◆ WHAT THE TASK ASKS: Format everything from the line containing "Click the center align text button" down to the line containing "tap(773, 159)" as a two-column CSV with the headers instruction and action, one line per row. Put each row's text under instruction and its answer under action, each in its own quoted field, with line breaks replaced by spaces.

◆ DATASET EXTRACT:
╔══
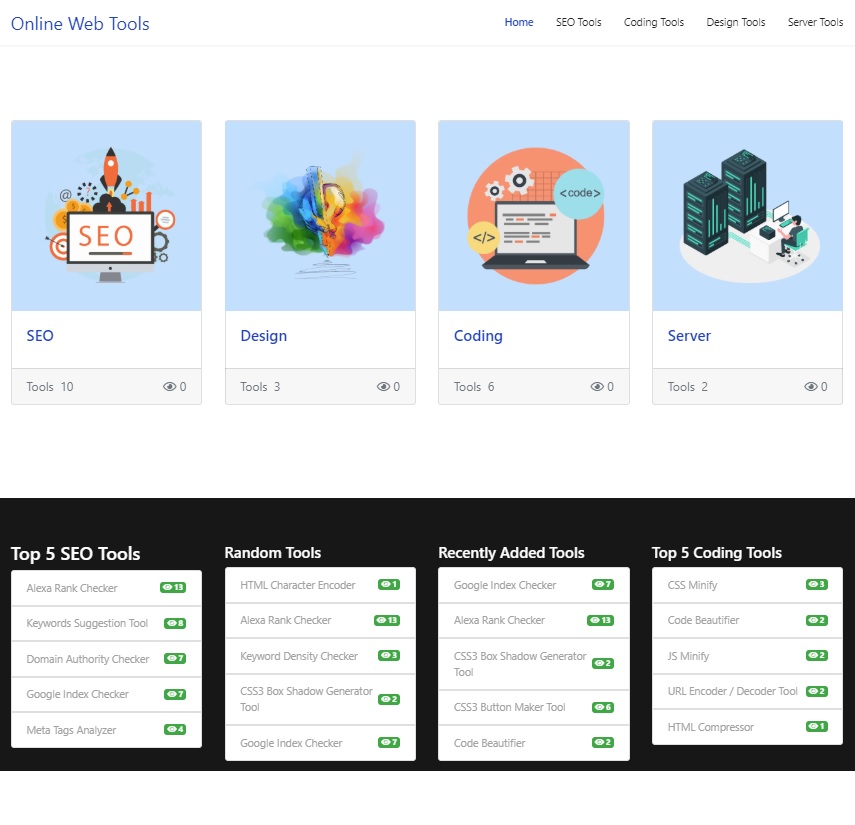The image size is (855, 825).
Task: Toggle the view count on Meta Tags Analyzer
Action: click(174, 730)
╚══
╔══
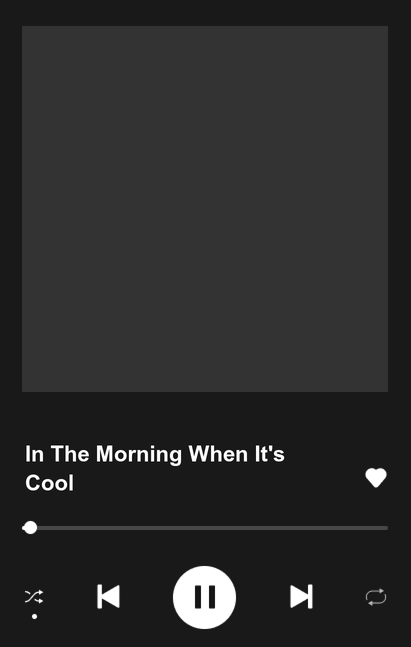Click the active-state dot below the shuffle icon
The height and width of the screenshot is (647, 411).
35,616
╚══
╔══
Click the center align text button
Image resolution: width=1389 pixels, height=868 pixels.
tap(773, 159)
╚══
◆ TASK SOLUTION:
instruction,action
"Click the center align text button Image resolution: width=1389 pixels, height=868 pixels.","tap(773, 159)"